▶ _Requirement_
Where a line in the listing contains the string "heart", copy that line out.
=======
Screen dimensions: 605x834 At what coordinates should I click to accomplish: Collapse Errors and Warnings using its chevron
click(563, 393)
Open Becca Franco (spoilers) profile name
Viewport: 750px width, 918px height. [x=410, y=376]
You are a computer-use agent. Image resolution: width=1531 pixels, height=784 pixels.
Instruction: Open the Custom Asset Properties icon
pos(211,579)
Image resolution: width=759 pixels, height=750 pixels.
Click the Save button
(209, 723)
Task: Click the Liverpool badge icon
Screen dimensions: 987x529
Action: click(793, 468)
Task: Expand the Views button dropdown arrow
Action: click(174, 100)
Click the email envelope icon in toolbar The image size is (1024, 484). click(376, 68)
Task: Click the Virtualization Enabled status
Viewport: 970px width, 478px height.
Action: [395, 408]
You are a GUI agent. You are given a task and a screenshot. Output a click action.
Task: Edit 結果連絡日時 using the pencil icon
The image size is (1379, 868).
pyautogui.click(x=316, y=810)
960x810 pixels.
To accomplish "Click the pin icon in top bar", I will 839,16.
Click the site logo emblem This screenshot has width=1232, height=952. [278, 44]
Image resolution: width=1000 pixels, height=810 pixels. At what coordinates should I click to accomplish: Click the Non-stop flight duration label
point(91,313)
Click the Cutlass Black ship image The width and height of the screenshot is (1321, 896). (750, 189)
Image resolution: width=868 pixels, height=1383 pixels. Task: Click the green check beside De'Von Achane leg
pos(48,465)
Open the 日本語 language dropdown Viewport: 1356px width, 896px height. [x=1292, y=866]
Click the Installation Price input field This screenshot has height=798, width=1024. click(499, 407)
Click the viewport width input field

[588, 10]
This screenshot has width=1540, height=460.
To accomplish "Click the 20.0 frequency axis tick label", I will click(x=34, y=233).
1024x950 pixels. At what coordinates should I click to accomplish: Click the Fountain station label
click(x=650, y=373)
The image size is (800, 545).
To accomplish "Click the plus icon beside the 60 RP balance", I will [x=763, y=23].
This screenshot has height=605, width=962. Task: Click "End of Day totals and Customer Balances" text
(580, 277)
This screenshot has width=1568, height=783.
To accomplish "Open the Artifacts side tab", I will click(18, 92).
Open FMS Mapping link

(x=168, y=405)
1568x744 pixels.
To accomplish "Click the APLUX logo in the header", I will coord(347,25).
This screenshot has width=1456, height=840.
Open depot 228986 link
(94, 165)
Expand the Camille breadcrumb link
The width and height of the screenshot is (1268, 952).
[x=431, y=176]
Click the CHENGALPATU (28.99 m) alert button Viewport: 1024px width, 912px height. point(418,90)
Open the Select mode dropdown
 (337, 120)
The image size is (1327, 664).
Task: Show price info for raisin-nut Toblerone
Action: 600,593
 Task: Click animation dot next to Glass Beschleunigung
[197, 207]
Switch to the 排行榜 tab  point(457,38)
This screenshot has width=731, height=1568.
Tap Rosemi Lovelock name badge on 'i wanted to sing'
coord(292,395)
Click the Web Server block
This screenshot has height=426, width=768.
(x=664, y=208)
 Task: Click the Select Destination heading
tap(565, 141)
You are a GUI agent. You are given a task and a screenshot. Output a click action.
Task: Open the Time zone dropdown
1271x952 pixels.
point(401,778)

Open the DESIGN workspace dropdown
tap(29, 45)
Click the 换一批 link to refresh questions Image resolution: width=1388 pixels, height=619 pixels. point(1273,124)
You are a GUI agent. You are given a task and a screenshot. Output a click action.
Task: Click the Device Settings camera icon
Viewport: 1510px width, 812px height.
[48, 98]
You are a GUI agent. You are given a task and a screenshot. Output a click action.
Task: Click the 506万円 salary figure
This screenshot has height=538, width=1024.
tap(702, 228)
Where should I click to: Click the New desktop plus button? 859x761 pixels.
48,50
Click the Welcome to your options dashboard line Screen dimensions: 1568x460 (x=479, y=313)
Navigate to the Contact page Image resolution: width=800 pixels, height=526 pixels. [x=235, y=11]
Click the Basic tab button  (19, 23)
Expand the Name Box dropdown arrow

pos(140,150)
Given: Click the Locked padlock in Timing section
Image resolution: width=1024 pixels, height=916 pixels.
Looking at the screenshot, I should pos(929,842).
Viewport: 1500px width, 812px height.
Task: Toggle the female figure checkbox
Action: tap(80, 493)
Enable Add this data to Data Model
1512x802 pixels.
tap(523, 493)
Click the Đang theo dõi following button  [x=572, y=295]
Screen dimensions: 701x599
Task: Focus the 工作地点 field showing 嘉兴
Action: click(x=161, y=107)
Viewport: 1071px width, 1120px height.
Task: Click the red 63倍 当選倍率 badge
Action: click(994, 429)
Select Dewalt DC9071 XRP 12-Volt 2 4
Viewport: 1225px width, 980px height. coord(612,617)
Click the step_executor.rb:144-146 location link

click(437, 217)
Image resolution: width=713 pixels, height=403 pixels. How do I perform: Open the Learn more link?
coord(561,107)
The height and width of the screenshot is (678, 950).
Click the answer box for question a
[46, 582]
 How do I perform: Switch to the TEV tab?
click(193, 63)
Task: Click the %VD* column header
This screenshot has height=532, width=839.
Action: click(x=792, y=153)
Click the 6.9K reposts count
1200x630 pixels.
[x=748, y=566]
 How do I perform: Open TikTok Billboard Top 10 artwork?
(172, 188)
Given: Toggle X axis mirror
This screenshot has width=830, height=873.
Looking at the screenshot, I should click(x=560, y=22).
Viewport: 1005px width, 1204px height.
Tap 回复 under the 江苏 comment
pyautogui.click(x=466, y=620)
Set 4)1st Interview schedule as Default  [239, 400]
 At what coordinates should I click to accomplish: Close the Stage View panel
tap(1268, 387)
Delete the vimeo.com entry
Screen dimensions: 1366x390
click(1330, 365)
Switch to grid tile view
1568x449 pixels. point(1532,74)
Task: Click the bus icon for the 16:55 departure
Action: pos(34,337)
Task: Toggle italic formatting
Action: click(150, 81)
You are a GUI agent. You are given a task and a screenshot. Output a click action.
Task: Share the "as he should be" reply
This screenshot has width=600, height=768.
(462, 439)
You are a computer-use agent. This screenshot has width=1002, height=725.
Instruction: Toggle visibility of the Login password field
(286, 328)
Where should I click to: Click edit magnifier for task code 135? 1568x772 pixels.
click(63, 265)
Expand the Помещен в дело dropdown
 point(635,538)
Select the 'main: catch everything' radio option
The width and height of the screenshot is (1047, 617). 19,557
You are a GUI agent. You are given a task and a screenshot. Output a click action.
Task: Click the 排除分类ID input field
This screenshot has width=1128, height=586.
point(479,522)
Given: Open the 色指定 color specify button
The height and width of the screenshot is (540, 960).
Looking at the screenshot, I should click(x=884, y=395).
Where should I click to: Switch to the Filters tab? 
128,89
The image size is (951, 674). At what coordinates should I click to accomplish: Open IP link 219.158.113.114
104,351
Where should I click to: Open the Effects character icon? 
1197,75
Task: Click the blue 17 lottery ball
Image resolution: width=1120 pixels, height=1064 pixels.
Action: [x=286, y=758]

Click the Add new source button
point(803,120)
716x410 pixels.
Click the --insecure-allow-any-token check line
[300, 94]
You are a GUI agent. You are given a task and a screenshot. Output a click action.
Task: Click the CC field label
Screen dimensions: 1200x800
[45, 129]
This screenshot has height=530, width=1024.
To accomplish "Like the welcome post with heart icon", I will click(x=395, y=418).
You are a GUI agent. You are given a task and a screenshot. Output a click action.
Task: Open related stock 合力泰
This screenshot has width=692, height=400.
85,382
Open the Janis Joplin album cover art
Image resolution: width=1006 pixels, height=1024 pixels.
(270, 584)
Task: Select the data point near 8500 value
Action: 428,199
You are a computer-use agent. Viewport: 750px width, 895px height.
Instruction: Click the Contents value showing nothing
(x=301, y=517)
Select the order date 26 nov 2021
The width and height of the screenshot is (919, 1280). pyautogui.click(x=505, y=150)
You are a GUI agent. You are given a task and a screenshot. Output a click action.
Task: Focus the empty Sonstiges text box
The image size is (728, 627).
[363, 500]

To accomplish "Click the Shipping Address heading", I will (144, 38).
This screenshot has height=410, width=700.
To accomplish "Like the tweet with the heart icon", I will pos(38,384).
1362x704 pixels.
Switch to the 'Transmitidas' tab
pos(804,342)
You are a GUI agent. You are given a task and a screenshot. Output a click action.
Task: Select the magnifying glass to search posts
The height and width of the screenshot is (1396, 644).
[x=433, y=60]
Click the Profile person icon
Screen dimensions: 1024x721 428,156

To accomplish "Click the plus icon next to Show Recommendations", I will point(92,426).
=======
▶ _Exercise answer_
To accomplish "Like the welcome post with heart icon", I will click(x=395, y=418).
To accomplish "Like the tweet with the heart icon", I will pos(38,384).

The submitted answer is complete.